Tetapi sangat nihil kontribusi kepada Partai dan masyarakat di sekitar Pantura. Bisa jadi karir politik Daniel terbantu oleh ayahandanya. Yance, yang sekarang tinggal di hotel prodeo karena terkena kasus korupsi.
Selain itu, politik dinasti yang dilakukan oleh keluarga Yance semakin membuat publik anti pati. Serta nilai jual Daniel yang rendah menjadi keniscayaan untuk bisa bersaing dengan tokoh beken lain seperti UU Bupati Tasik, maupun tokoh-tokoh dari PKB yang di sodorkan untuk menjadi calon wakil Gubernur untuk menemani Ridwan Kamil.
Pasangan tersebut jelas mendapat penolakan dari koalisi PKB dan PPP sangat wajar sekali. Karena Daniel memang masih butuh waktu untuk bisa bersaing.
Selain itu, dengan keputusan yang tergopoh-gopoh dari partai golkar tersebut sangat jelas bukan berdasarkan dari mekanisme partai, tetapi ada tekanan dari pihak tertentu untuk pengusungan paket calon Gubernur-Wakil Gubernur tersebut.
Karena kalau melihat mekanisme partai untuk memutuskan calon Gubernur, Dedi Mulyadi melewati semua fase yang di tetapkan oleh juklak Partai Golkar No. 06 tahun 2016.
Keberanian elit Golkar mengusungnya merupakan langkah kemunduran bagi Partai Golkar. Elektabilitas Daniel sangat rendah. Bahkan mungkin tidak dikenal di Jawa Barat (kecuali Pantura)
Kalau Elit Golkar acuannya Elektabilitas, maka tidak rasional ketika harus mengusung Daniel.
Berbeda dengan Dedi Mulyadi, elektabilitasnya terus meroket. Saat ini berada di Posisi kedua berdasarkan survei Indo Barometer menggeser Dedi Mizwar.

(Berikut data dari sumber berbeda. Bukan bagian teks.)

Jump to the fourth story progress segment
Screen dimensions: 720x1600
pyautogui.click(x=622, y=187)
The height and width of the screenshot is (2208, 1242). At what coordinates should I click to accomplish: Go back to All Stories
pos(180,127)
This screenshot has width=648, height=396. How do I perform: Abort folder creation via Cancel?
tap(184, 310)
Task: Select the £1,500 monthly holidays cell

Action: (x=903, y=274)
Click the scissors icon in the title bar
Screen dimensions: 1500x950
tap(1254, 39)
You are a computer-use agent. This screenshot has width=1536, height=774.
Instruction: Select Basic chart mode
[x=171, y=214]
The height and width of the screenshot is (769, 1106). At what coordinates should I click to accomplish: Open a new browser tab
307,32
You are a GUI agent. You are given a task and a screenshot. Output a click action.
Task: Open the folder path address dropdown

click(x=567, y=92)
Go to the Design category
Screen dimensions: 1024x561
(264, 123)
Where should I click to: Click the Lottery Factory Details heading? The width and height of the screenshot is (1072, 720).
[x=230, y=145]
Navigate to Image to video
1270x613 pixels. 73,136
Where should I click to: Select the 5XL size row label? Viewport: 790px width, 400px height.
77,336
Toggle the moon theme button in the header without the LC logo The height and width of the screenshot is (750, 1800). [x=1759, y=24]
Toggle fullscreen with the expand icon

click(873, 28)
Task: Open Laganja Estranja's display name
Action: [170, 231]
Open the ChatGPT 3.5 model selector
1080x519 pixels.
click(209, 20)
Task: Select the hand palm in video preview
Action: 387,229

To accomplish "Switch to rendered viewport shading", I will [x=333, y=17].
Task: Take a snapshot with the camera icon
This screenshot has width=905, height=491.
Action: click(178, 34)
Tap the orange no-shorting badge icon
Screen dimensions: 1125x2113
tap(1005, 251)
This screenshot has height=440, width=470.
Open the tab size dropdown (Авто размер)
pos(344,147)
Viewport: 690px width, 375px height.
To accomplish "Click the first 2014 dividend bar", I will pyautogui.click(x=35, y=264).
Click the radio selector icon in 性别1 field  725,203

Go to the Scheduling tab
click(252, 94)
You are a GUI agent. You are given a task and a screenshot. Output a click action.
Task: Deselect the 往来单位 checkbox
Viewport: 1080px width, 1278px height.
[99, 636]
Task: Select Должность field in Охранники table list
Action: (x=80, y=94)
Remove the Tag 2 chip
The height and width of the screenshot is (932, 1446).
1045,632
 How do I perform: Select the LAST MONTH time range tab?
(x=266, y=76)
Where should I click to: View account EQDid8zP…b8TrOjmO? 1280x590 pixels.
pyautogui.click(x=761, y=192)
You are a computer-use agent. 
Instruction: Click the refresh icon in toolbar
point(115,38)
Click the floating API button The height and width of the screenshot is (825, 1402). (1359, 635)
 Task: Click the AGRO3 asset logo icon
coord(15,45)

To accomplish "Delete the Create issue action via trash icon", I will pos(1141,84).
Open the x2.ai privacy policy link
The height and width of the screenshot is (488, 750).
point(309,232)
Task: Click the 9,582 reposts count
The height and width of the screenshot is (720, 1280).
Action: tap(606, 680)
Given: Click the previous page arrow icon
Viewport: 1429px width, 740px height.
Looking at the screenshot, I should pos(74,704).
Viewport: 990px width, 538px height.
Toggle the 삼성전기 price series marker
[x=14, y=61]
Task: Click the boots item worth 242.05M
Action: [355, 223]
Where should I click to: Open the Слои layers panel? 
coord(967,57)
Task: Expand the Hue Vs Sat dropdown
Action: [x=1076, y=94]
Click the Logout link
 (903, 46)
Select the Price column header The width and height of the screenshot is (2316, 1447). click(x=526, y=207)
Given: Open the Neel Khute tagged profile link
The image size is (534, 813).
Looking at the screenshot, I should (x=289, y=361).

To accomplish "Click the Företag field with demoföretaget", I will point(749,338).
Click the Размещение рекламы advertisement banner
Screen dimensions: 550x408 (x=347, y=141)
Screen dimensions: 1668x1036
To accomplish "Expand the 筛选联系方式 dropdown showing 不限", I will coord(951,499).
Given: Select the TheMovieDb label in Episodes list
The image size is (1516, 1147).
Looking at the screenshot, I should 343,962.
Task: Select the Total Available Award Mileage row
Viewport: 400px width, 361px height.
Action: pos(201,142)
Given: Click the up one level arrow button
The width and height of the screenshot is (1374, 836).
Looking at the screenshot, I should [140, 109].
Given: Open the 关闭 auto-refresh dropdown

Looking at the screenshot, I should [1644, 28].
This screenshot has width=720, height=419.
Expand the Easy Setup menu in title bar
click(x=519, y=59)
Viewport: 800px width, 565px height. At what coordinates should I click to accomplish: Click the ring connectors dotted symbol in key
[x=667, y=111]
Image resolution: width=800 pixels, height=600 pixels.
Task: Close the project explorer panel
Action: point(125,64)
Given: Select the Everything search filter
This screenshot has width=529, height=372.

Sangat memungkinkan, walaupun golkar merupakan partai dengan Jumlah kursi terbanyak, tetapi dengan posisi tawar paling rendah diantara calon lain dari PKB maupun PPP.
Sehingga dengan hal tersebut, wibawa golkar sebagai Partai Besar bukan lagi semakin besar, Melainkan semakin semberawut.
Apalagi akar rumpu kader Golkar di Jawa Barat menolak dengan tegas keputusan DPP. Penolakan dilakukan secara terang-terangan, melalui udar maupun di darat.
Kalau Elit Golkar Kukuh dengan Putusan tersebut tanpa melihat realita yang terjadi, pilihannya cuman dua.
Pertama harus didaftarkan karena di Jawa Barat Partai Golkar terancam 'Punah', karena matinya mesin partai di tinggalkan akar rumput.
Pilkada hanya menjadi penonton saja baginya, tanpa ada visi untuk membesarkan Partai.
Kedua, Elit Partai Golkar harus sudah mulai menggali Kuburannya di Jawa Barat.